Probing Hard Scattering Processes via Multiple Weak Gauge Boson Production at the Future Colliders
Ijaz Ahmed, M. S. Amjad, Jamil Muhammad
TL;DR
The paper evaluates production of multiple weak gauge bosons in proton–proton collisions as a probe of physics beyond the Standard Model, computing pair, triple, and quartic scattering cross-sections across $8$–$100$ TeV and analyzing leptonic and hadronic decays with optimized cuts at $\mathcal{L}=3000~\mathrm{fb}^{-1}$. It identifies $W^+W^-W^+$ as the dominant signal channel and demonstrates effective background suppression using kinematic observables such as $E_T$ and invariant-mass distributions. Despite small cross-sections for higher-order scatterings, distinctive kinematic features enable robust signal isolation at future colliders, with significant $S/\sqrt{B}$ values at HL-LHC and beyond.
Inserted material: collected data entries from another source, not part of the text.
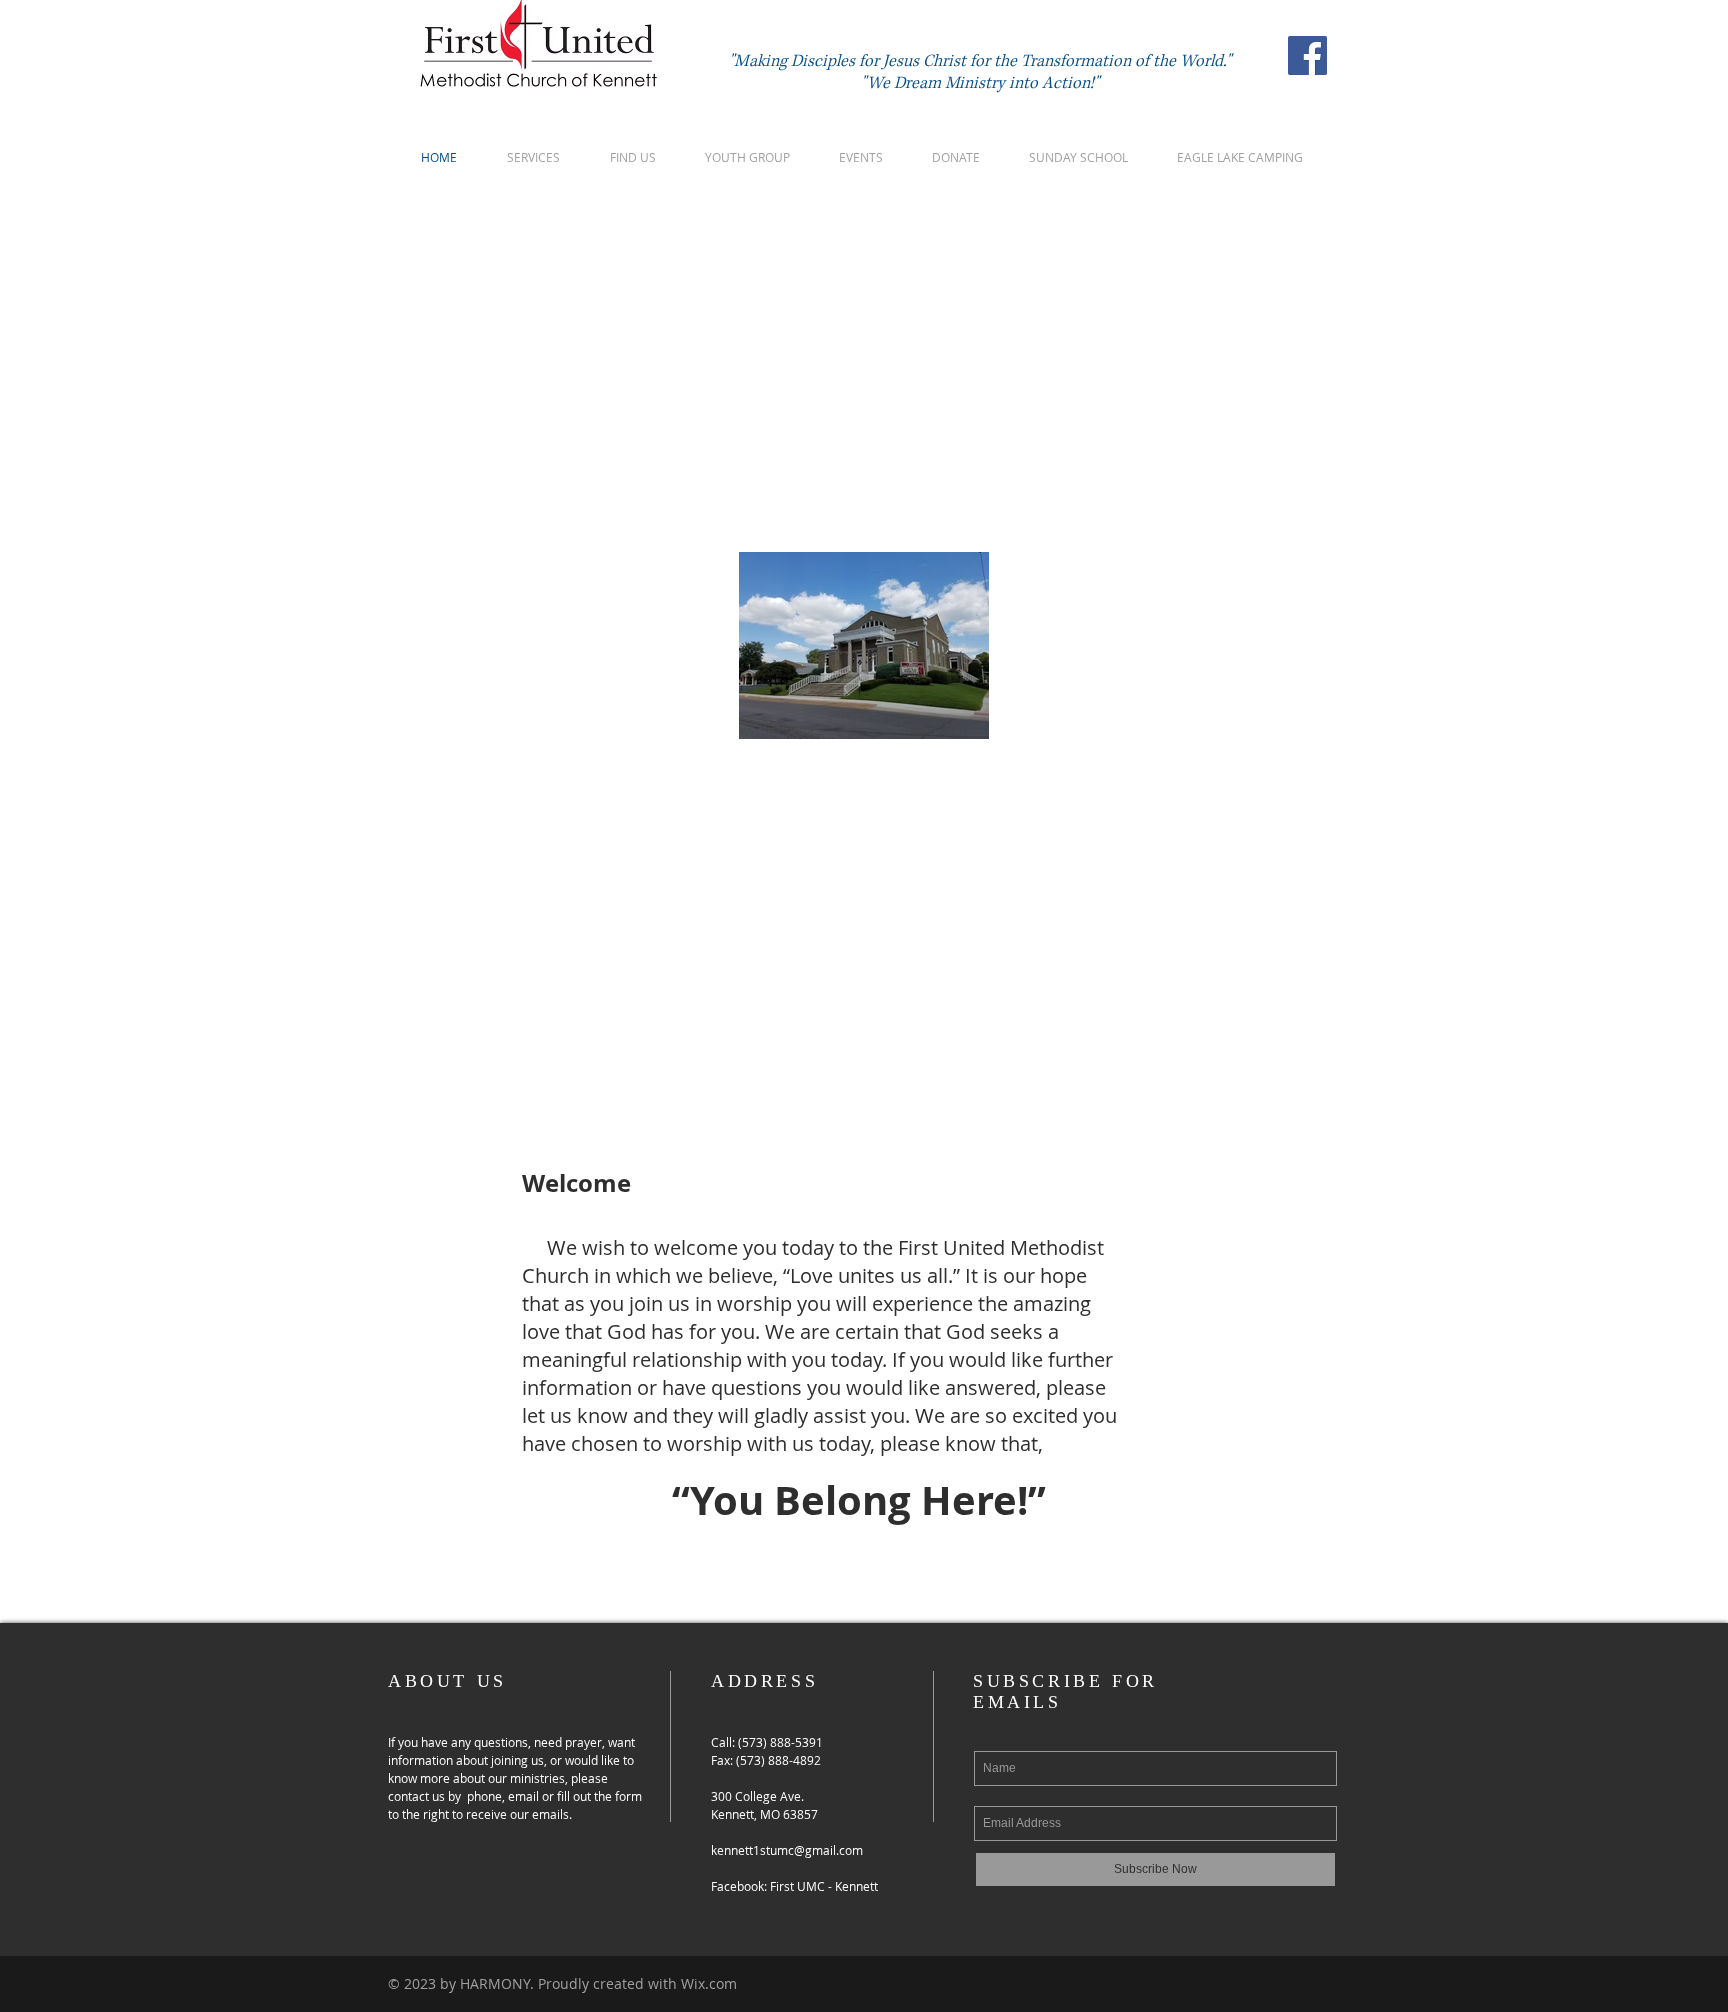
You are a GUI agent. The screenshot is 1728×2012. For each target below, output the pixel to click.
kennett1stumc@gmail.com (787, 1850)
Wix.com (709, 1983)
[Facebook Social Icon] (1307, 55)
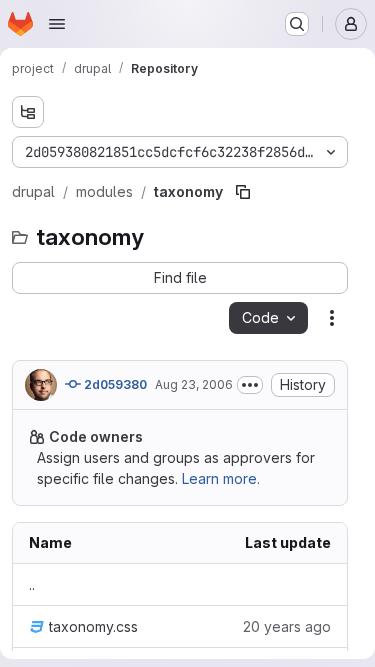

The framework and results provide a pathway to test the electroweak sector and study multi-boson production in the SM context at high-energy frontiers.
Abstract
One of the possible ways to detect the new physics phenomena particles is to investigate the weak gauge boson production as a result of hadron-hadron scattering. This study comprises the production of multiple weak gauge bosons as a result of hard scattering between the proton-proton beams at multi-TeV energies and integrated luminosity $\mathcal L =$ 3000 $fb ^{-1}$. The effective production cross-sections for pair, triple, and quartic scattering mechanisms have been computed as a function of $\sqrt s$. The center of mass energy has been varied from 8 TeV to 100 TeV to encompass the future collider capabilities. Out of all the studied processes, the triple scattering process $W^+W^-W^+$ has been chosen as the signal process based on the dominant cross-section. The background channels ZZZ, ZZZZ, $W^-ZZ$, $W^+ZZ$, $W^+W^-Z$, $W^+W^-ZZ$, $W^+W^-W^+W^-$, having comparatively lower cross-sections, have been selected from possible scattering mechanisms to investigate the effect of higher luminosity on the low production cross-section processes. We have investigated the different decay modes. For both lepton and hadron-specific decays of W and Z, the cumulative efficiencies for each signal and background process have been computed. In this study, we have successfully demonstrated an effective methodology for background suppression by systematically optimizing the signal-to-background ratio. The results indicate that, despite lower cross-sections for higher-order scattering, the distinct kinematic features enable effective signal isolation at future colliders.